# Feeds with No Critical Validation Errors

Ref: [GH issue](https://github.com/cal-itp/data-infra/issues/513)

Since the amount of validation errors can vary wildly from feed-to-feed, I think we should just count a feed if the amount of validation errors that Cal-ITP considers critical are 0 errors for a feed. For static GTFS, the list of validation errors are included in the `views.validation_fact_daily_feed_notices`. You'll want to group the notices by day and filter out the codes that are **not** included in the `views.validation_code_descriptions table`. The feeds that have 0 count of validation errors should be added to the overall count.

### Findings
For this one we should do 3 graphs as follows: 
1. Static GTFS errors 
1. GTFS-RT errors 
1. Static + GTFS-RT 

The GTFS-RT aspect of this is blocked until the pipeline to validate GTFS-RT has been completed.

In [1]:
import altair as alt
import pandas as pd
import os
os.environ["CALITP_BQ_MAX_BYTES"] = str(100_000_000_000)

import calitp
from calitp.tables import tbl
from siuba import *

from shared_utils import altair_utils
from shared_utils import geography_utils

alt.themes.enable("fivethirtyeight")
alt.renderers.enable('altair_saver', fmts=['png'])

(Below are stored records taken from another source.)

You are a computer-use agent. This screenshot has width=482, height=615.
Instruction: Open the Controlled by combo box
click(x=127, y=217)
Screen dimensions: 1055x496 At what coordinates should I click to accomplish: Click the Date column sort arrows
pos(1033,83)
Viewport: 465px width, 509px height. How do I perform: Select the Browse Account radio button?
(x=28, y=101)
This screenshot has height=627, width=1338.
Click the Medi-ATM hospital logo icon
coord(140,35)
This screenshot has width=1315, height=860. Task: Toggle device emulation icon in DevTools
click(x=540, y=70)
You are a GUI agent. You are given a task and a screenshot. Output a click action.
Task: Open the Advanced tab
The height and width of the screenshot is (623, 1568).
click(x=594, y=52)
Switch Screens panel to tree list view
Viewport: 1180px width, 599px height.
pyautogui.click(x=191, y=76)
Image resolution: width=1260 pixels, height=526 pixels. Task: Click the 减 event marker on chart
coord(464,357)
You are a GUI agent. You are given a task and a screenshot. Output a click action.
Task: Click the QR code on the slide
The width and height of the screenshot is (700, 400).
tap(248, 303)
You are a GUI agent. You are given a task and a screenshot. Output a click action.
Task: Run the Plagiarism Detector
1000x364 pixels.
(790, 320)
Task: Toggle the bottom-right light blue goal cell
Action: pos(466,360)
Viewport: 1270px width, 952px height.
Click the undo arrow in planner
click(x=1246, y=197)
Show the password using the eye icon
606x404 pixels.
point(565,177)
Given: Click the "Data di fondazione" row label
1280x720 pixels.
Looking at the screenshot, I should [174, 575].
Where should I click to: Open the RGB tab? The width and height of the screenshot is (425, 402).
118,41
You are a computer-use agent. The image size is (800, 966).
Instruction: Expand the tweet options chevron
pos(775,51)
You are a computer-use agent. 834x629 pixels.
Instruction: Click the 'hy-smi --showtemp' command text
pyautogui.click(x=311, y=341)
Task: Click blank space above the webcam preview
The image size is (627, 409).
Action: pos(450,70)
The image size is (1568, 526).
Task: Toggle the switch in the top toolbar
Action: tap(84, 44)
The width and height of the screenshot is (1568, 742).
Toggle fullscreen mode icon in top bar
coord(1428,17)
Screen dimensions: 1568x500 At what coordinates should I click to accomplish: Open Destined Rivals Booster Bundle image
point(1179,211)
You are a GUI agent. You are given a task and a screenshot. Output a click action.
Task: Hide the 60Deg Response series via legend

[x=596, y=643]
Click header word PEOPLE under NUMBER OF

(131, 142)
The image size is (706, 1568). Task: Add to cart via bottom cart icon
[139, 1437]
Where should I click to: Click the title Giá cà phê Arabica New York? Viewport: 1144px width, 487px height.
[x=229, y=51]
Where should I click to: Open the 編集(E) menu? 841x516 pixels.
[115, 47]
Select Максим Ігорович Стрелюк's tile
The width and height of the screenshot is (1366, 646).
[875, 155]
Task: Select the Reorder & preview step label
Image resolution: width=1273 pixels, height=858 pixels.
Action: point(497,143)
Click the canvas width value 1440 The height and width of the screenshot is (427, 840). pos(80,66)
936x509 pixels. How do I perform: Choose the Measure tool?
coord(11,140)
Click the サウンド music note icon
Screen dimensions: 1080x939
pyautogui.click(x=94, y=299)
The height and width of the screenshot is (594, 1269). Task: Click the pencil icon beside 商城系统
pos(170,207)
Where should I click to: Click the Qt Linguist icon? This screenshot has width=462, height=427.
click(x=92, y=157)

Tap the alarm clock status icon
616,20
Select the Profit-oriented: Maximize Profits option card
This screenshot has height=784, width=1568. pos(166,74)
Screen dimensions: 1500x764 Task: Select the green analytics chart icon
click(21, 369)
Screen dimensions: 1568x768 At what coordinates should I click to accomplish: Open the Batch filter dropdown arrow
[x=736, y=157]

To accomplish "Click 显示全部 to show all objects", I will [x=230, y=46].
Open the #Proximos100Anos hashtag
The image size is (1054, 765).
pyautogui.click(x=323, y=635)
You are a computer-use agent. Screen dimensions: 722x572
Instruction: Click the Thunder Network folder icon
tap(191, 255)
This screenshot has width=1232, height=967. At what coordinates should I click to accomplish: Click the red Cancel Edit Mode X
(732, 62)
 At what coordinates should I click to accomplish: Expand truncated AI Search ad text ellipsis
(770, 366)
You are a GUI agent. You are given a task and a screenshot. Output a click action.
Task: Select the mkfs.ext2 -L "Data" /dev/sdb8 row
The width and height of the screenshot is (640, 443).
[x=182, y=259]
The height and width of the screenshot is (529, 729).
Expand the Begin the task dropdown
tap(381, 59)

RendererRegistry.enable('altair_saver')

In [2]:
'''
code_descriptions = (tbl.views.validation_code_descriptions()
 >> collect()
)

code_descriptions.to_parquet("./validation_code_descriptions.parquet")
'''
code_descriptions = pd.read_parquet("./validation_code_descriptions.parquet")

In [3]:
# All of these are critical for reporting...52 errors total
code_descriptions.critical_for_reporting.value_counts()

Series([], Name: critical_for_reporting, dtype: int64)

In [4]:
critical_errors = list(code_descriptions.code.unique())

'''
daily_validations = (
    tbl.views.validation_fact_daily_feed_notices()
    >> distinct(_.feed_key, _.calitp_itp_id, _.calitp_url_number,
                _.date, _.code)
    >> collect()
    >> filter(_.code.isin(critical_errors))
)

daily_validations.to_parquet("./daily_validations.parquet")

# Show number of errors within operator
# Earlier df shows across errors, capturing distinct errors
num_errors = (
    tbl.views.validation_fact_daily_feed_notices()
    >> group_by(_.feed_key, _.calitp_itp_id, _.calitp_url_number,
                _.date, _.code)
    >> count(_.code)
    >> collect()
    >> filter(_.code.isin(critical_errors))
)

num_errors.to_parquet("./num_errors.parquet")
'''

daily_validations = pd.read_parquet("./daily_validations.parquet")
num_errors = pd.read_parquet("./num_errors.parquet")

In [5]:
GROUP_COLS = ["feed_key", "date", "calitp_itp_id", "calitp_url_number"]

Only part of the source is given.